## DATA FOR THIS TASK

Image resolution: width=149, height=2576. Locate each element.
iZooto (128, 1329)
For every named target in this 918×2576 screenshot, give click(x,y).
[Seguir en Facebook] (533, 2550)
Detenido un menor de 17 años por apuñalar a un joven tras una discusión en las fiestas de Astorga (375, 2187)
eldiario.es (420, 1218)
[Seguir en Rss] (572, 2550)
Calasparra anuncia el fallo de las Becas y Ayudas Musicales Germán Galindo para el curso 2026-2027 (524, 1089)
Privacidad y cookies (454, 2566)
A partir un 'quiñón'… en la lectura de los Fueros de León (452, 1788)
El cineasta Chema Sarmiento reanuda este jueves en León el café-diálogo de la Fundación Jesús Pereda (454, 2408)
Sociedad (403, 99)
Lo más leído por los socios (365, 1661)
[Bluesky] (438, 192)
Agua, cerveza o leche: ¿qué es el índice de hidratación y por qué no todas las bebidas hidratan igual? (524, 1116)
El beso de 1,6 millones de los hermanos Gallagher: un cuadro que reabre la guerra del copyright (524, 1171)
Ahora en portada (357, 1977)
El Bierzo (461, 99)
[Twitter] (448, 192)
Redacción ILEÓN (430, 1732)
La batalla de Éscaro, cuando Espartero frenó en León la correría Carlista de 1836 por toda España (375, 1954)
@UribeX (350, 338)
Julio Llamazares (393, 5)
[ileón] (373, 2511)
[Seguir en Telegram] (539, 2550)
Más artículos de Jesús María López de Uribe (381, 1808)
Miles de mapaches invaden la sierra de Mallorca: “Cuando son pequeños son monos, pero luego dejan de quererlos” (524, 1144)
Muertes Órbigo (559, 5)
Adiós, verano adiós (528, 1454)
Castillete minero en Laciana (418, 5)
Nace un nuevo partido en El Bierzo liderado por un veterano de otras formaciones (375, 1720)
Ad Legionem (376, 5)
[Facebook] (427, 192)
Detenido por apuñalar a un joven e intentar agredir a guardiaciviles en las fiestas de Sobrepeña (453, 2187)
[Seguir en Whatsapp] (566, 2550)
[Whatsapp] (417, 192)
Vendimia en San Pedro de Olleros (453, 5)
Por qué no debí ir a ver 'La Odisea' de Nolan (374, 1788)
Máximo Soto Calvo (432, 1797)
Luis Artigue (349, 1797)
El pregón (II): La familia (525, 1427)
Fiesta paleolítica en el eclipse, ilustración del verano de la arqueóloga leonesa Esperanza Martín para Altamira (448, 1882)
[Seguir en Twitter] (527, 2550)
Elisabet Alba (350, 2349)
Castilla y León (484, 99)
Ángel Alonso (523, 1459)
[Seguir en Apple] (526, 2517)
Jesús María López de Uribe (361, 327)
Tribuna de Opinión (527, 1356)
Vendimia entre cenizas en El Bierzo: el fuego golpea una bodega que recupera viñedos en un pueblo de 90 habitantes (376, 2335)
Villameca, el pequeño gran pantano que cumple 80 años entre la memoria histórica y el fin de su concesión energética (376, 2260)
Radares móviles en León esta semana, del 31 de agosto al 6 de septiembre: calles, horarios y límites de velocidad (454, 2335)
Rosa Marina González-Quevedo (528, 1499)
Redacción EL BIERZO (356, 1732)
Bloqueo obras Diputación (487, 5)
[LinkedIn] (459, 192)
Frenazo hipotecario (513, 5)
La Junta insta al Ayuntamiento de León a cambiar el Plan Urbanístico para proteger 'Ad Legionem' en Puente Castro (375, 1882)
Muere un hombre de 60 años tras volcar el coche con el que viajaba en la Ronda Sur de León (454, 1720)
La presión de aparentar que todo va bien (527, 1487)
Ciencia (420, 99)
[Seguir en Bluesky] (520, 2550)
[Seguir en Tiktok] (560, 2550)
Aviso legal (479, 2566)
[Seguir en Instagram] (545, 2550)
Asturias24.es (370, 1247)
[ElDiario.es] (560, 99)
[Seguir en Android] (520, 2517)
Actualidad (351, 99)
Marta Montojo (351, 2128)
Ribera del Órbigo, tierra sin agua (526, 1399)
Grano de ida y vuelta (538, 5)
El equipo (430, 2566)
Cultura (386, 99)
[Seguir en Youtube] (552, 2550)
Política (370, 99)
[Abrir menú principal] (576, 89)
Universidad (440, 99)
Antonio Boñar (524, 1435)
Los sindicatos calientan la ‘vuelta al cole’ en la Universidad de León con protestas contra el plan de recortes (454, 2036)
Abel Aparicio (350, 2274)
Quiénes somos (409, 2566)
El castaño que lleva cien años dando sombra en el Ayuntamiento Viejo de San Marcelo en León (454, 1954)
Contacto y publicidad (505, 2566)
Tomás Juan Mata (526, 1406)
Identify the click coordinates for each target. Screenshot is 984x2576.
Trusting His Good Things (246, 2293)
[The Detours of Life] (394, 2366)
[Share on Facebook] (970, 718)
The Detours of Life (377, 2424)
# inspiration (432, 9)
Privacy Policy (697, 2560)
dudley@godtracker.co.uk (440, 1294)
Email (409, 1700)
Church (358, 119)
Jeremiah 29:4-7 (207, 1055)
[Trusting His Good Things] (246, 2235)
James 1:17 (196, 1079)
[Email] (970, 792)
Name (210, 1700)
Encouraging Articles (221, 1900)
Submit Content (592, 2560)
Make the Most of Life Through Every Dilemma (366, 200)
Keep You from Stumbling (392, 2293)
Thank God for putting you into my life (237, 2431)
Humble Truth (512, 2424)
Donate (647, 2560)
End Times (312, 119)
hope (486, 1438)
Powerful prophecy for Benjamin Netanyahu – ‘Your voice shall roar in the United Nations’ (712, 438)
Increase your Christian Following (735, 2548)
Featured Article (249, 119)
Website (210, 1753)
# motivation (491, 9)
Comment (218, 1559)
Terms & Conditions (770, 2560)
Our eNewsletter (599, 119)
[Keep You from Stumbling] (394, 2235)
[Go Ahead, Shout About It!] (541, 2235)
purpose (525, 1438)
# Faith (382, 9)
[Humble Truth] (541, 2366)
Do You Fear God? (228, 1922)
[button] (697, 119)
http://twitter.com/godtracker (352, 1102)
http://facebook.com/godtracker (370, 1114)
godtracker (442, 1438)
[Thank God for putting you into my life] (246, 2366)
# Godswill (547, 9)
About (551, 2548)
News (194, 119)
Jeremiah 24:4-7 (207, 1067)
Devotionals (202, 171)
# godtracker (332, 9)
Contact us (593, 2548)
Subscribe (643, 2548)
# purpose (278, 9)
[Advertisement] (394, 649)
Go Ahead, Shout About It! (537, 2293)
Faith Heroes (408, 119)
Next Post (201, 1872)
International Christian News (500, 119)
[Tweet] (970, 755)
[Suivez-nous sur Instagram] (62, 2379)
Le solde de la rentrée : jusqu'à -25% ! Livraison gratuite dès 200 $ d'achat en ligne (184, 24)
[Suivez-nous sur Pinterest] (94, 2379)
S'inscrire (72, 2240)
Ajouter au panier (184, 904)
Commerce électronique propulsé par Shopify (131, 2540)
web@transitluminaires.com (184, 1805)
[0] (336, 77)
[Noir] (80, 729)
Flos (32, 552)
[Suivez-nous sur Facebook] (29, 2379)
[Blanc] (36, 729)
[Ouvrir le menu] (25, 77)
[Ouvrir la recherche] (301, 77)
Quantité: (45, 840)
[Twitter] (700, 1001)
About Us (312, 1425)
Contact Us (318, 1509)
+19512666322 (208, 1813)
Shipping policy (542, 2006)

## EXERCISE REQUIREMENTS
Please output each entry above exactly, leaving nothing out.

## EXERCISE RESULT
Image resolution: width=149, height=2576. Locate each element.
iZooto (128, 1329)
For every named target in this 918×2576 screenshot, give click(x,y).
[Seguir en Facebook] (533, 2550)
Detenido un menor de 17 años por apuñalar a un joven tras una discusión en las fiestas de Astorga (375, 2187)
eldiario.es (420, 1218)
[Seguir en Rss] (572, 2550)
Calasparra anuncia el fallo de las Becas y Ayudas Musicales Germán Galindo para el curso 2026-2027 (524, 1089)
Privacidad y cookies (454, 2566)
A partir un 'quiñón'… en la lectura de los Fueros de León (452, 1788)
El cineasta Chema Sarmiento reanuda este jueves en León el café-diálogo de la Fundación Jesús Pereda (454, 2408)
Sociedad (403, 99)
Lo más leído por los socios (365, 1661)
[Bluesky] (438, 192)
Agua, cerveza o leche: ¿qué es el índice de hidratación y por qué no todas las bebidas hidratan igual? (524, 1116)
El beso de 1,6 millones de los hermanos Gallagher: un cuadro que reabre la guerra del copyright (524, 1171)
Ahora en portada (357, 1977)
El Bierzo (461, 99)
[Twitter] (448, 192)
Redacción ILEÓN (430, 1732)
La batalla de Éscaro, cuando Espartero frenó en León la correría Carlista de 1836 por toda España (375, 1954)
@UribeX (350, 338)
Julio Llamazares (393, 5)
[ileón] (373, 2511)
[Seguir en Telegram] (539, 2550)
Más artículos de Jesús María López de Uribe (381, 1808)
Miles de mapaches invaden la sierra de Mallorca: “Cuando son pequeños son monos, pero luego dejan de quererlos” (524, 1144)
Muertes Órbigo (559, 5)
Adiós, verano adiós (528, 1454)
Castillete minero en Laciana (418, 5)
Nace un nuevo partido en El Bierzo liderado por un veterano de otras formaciones (375, 1720)
Ad Legionem (376, 5)
[Facebook] (427, 192)
Detenido por apuñalar a un joven e intentar agredir a guardiaciviles en las fiestas de Sobrepeña (453, 2187)
[Seguir en Whatsapp] (566, 2550)
[Whatsapp] (417, 192)
Vendimia en San Pedro de Olleros (453, 5)
Por qué no debí ir a ver 'La Odisea' de Nolan (374, 1788)
Máximo Soto Calvo (432, 1797)
Luis Artigue (349, 1797)
El pregón (II): La familia (525, 1427)
Fiesta paleolítica en el eclipse, ilustración del verano de la arqueóloga leonesa Esperanza Martín para Altamira (448, 1882)
[Seguir en Twitter] (527, 2550)
Elisabet Alba (350, 2349)
Castilla y León (484, 99)
Ángel Alonso (523, 1459)
[Seguir en Apple] (526, 2517)
Jesús María López de Uribe (361, 327)
Tribuna de Opinión (527, 1356)
Vendimia entre cenizas en El Bierzo: el fuego golpea una bodega que recupera viñedos en un pueblo de 90 habitantes (376, 2335)
Villameca, el pequeño gran pantano que cumple 80 años entre la memoria histórica y el fin de su concesión energética (376, 2260)
Radares móviles en León esta semana, del 31 de agosto al 6 de septiembre: calles, horarios y límites de velocidad (454, 2335)
Rosa Marina González-Quevedo (528, 1499)
Redacción EL BIERZO (356, 1732)
Bloqueo obras Diputación (487, 5)
[LinkedIn] (459, 192)
Frenazo hipotecario (513, 5)
La Junta insta al Ayuntamiento de León a cambiar el Plan Urbanístico para proteger 'Ad Legionem' en Puente Castro (375, 1882)
Muere un hombre de 60 años tras volcar el coche con el que viajaba en la Ronda Sur de León (454, 1720)
La presión de aparentar que todo va bien (527, 1487)
Ciencia (420, 99)
[Seguir en Bluesky] (520, 2550)
[Seguir en Tiktok] (560, 2550)
Aviso legal (479, 2566)
[Seguir en Instagram] (545, 2550)
Asturias24.es (370, 1247)
[ElDiario.es] (560, 99)
[Seguir en Android] (520, 2517)
Actualidad (351, 99)
Marta Montojo (351, 2128)
Ribera del Órbigo, tierra sin agua (526, 1399)
Grano de ida y vuelta (538, 5)
El equipo (430, 2566)
Cultura (386, 99)
[Seguir en Youtube] (552, 2550)
Política (370, 99)
[Abrir menú principal] (576, 89)
Universidad (440, 99)
Antonio Boñar (524, 1435)
Los sindicatos calientan la ‘vuelta al cole’ en la Universidad de León con protestas contra el plan de recortes (454, 2036)
Abel Aparicio (350, 2274)
Quiénes somos (409, 2566)
El castaño que lleva cien años dando sombra en el Ayuntamiento Viejo de San Marcelo en León (454, 1954)
Contacto y publicidad (505, 2566)
Tomás Juan Mata (526, 1406)
Identify the click coordinates for each target. Screenshot is 984x2576.
Trusting His Good Things (246, 2293)
[The Detours of Life] (394, 2366)
[Share on Facebook] (970, 718)
The Detours of Life (377, 2424)
# inspiration (432, 9)
Privacy Policy (697, 2560)
dudley@godtracker.co.uk (440, 1294)
Email (409, 1700)
Church (358, 119)
Jeremiah 29:4-7 (207, 1055)
[Trusting His Good Things] (246, 2235)
James 1:17 (196, 1079)
[Email] (970, 792)
Name (210, 1700)
Encouraging Articles (221, 1900)
Submit Content (592, 2560)
Make the Most of Life Through Every Dilemma (366, 200)
Keep You from Stumbling (392, 2293)
Thank God for putting you into my life (237, 2431)
Humble Truth (512, 2424)
Donate (647, 2560)
End Times (312, 119)
hope (486, 1438)
Powerful prophecy for Benjamin Netanyahu – ‘Your voice shall roar in the United Nations’ (712, 438)
Increase your Christian Following (735, 2548)
Featured Article (249, 119)
Website (210, 1753)
# motivation (491, 9)
Comment (218, 1559)
Terms & Conditions (770, 2560)
Our eNewsletter (599, 119)
[Keep You from Stumbling] (394, 2235)
[Go Ahead, Shout About It!] (541, 2235)
purpose (525, 1438)
# Faith (382, 9)
[Humble Truth] (541, 2366)
Do You Fear God? (228, 1922)
[button] (697, 119)
http://twitter.com/godtracker (352, 1102)
http://facebook.com/godtracker (370, 1114)
godtracker (442, 1438)
[Thank God for putting you into my life] (246, 2366)
# Godswill (547, 9)
About (551, 2548)
News (194, 119)
Jeremiah 24:4-7 (207, 1067)
Devotionals (202, 171)
# godtracker (332, 9)
Contact us (593, 2548)
Subscribe (643, 2548)
# purpose (278, 9)
[Advertisement] (394, 649)
Go Ahead, Shout About It! (537, 2293)
Faith Heroes (408, 119)
Next Post (201, 1872)
International Christian News (500, 119)
[Tweet] (970, 755)
[Suivez-nous sur Instagram] (62, 2379)
Le solde de la rentrée : jusqu'à -25% ! Livraison gratuite dès 200 $ d'achat en ligne (184, 24)
[Suivez-nous sur Pinterest] (94, 2379)
S'inscrire (72, 2240)
Ajouter au panier (184, 904)
Commerce électronique propulsé par Shopify (131, 2540)
web@transitluminaires.com (184, 1805)
[0] (336, 77)
[Noir] (80, 729)
Flos (32, 552)
[Suivez-nous sur Facebook] (29, 2379)
[Blanc] (36, 729)
[Ouvrir le menu] (25, 77)
[Ouvrir la recherche] (301, 77)
Quantité: (45, 840)
[Twitter] (700, 1001)
About Us (312, 1425)
Contact Us (318, 1509)
+19512666322 (208, 1813)
Shipping policy (542, 2006)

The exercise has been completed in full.